• _Action item_
When you reach the line holding "Viewport: 980px width, 436px", please begin to restate the lines word for word and continue through the last one in the material, excluding pictures.

• _Record set_
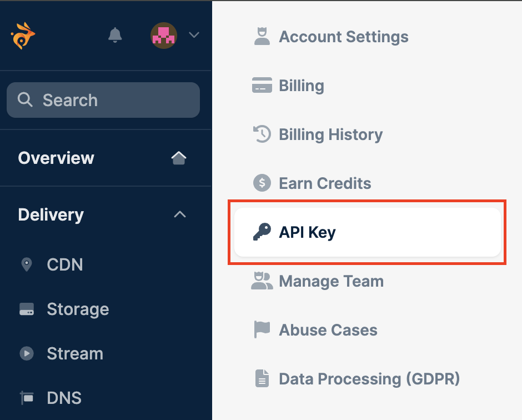Click the Delivery section heading
522x420 pixels.
pyautogui.click(x=51, y=215)
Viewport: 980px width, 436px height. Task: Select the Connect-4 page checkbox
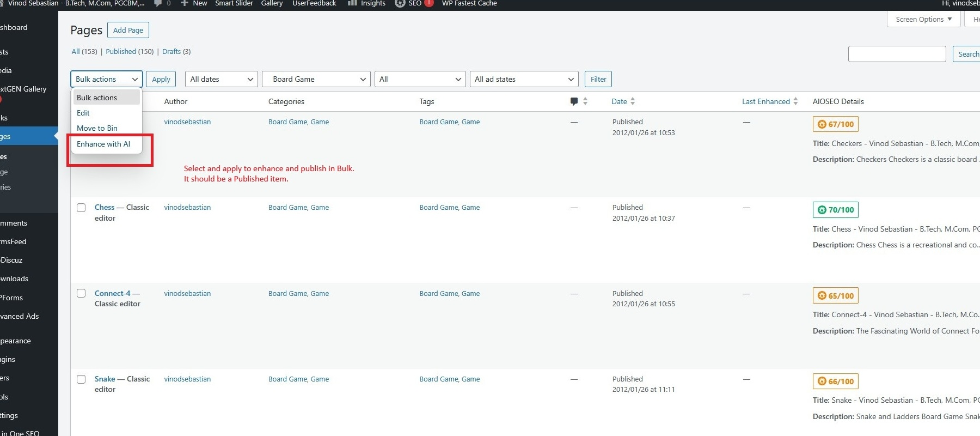pyautogui.click(x=81, y=293)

• _Answer to this exercise_
Viewport: 980px width, 436px height. Task: Select the Connect-4 page checkbox
pyautogui.click(x=81, y=293)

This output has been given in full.